◆ TASK 1 ◆
Extract the passage of the article on the Gaza protests from "The faction representatives" to "to public properties.", copying it word for word.
◆ TASK 2 ◆
Rewrite the paragraph of the article on the Gaza protests that begins "The factions also expressed their support" as a brief bulleted list that keeps its main facts.
◆ TASK 3 ◆
Answer these questions using the article on the Gaza protests:
(a) What did Hamas force the protesters released on bail to sign?
(b) Which organization accused Hamas security forces of beating and arresting journalists?
(c) For which organization does Baker al-Turkumani work?

◆ DOCUMENT TEXT ◆
---------------

Representatives of 11 Palestinian factions held an emergency meeting in the Gaza Strip on Saturday to discuss the latest developments surrounding the protests and the Hamas crackdown on the demonstrators. The factions that attended the meeting are: Fatah, Popular Front for the Liberation of Palestine, Democratic Front for the Liberation of Palestine, Palestinian National Initiative, People’s Party, Arab Liberation Front, Palestinian Liberation Front, Arab-Palestinian Front, Popular Struggle Front and Popular Front – General Command.

The faction representatives said after the meeting that they were categorically opposed to “all forms of repression and assaults on freedoms, including arrests and the use of force.”

They also called on the demonstrators to hold peaceful protests and to refrain from causing damage to public properties.

The factions urged Hamas to withdraw its security forces and armed men from the streets and public squares and to free all the protesters who were arrested for participating in the demonstrations.

They also called for holding accountable all the security officers who assaulted the protesters.

The factions also expressed their support for the demands of the protesters and called on Hamas to stop imposing taxes and tariffs on goods in the Gaza Strip. The factions claimed that in addition to Israel and its blockade on the Gaza Strip, Hamas was also responsible for the crisis because of its decision to impose additional taxes on the residents there.

On Saturday, Hamas released some of the protesters on bail after forcing them to sign documents in which they pledge not to participate in the demonstrations.

The Palestinian Journalists Syndicate accused Hamas security forces of beating and arresting a number of journalists for their role in covering the protests.

 Three of the journalists targeted by Hamas were identified as Mahmoud al-Louh, Hamzeh Hammad and Osama Kahlout.
Eyewitnesses said that Hamas security officers also beat human rights activist Jail Sarhan, who was taken to hospital for medical treatment. They said that Baker al-Turkumani, a lawyer working for the Palestinian Independent Commission for Human Rights, was also beaten by Hamas officers.

The PA and its senior representatives in the PLO and Fatah said that the protests are an indication of the growing discontent in the Gaza Strip over Hamas’s failed policies and repressive measures. They also accused Hamas security forces of severely beating dozens of protesters and journalists.

---------------

◆ Records contained in a dataset ◆
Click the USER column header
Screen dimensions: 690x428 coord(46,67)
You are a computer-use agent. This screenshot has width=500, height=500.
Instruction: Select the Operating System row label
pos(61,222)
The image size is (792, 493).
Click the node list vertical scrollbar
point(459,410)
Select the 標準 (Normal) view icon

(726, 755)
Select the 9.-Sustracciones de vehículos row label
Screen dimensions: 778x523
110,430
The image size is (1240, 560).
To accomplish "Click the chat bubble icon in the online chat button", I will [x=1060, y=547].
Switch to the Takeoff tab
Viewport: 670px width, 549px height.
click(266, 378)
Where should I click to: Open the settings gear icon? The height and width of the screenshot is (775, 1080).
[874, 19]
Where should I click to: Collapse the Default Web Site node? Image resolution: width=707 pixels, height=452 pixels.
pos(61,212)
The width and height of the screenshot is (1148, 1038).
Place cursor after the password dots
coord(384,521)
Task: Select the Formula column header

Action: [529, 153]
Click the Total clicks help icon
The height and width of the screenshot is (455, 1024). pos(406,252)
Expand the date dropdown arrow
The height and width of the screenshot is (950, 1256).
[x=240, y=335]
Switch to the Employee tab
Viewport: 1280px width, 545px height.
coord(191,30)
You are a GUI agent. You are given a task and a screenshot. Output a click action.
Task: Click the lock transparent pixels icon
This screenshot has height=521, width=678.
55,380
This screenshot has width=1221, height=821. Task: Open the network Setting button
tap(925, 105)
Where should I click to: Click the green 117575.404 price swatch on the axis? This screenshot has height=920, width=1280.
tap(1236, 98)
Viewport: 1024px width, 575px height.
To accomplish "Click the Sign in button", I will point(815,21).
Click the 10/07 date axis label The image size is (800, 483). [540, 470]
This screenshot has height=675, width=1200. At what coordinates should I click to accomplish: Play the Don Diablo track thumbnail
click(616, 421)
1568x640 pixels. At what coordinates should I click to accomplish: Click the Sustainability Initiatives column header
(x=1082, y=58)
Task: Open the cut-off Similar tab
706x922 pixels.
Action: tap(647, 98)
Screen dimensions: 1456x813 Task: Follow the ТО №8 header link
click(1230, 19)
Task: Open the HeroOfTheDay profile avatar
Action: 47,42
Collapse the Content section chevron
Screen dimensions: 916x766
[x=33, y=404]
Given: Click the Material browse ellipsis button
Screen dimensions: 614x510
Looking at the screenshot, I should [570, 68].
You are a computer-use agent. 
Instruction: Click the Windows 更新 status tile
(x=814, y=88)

---------------

◆ FINAL ANSWER 1 ◆
The faction representatives said after the meeting that they were categorically opposed to “all forms of repression and assaults on freedoms, including arrests and the use of force.”

They also called on the demonstrators to hold peaceful protests and to refrain from causing damage to public properties.

◆ FINAL ANSWER 2 ◆
- The factions supported the protesters' demands.
- They called on Hamas to stop imposing taxes and tariffs on goods in the Gaza Strip.
- They claimed that, in addition to Israel and its blockade, Hamas was responsible for the crisis because it had imposed additional taxes on residents.

◆ FINAL ANSWER 3 ◆
(a) Documents in which they pledge not to participate in the demonstrations.
(b) The Palestinian Journalists Syndicate.
(c) The Palestinian Independent Commission for Human Rights.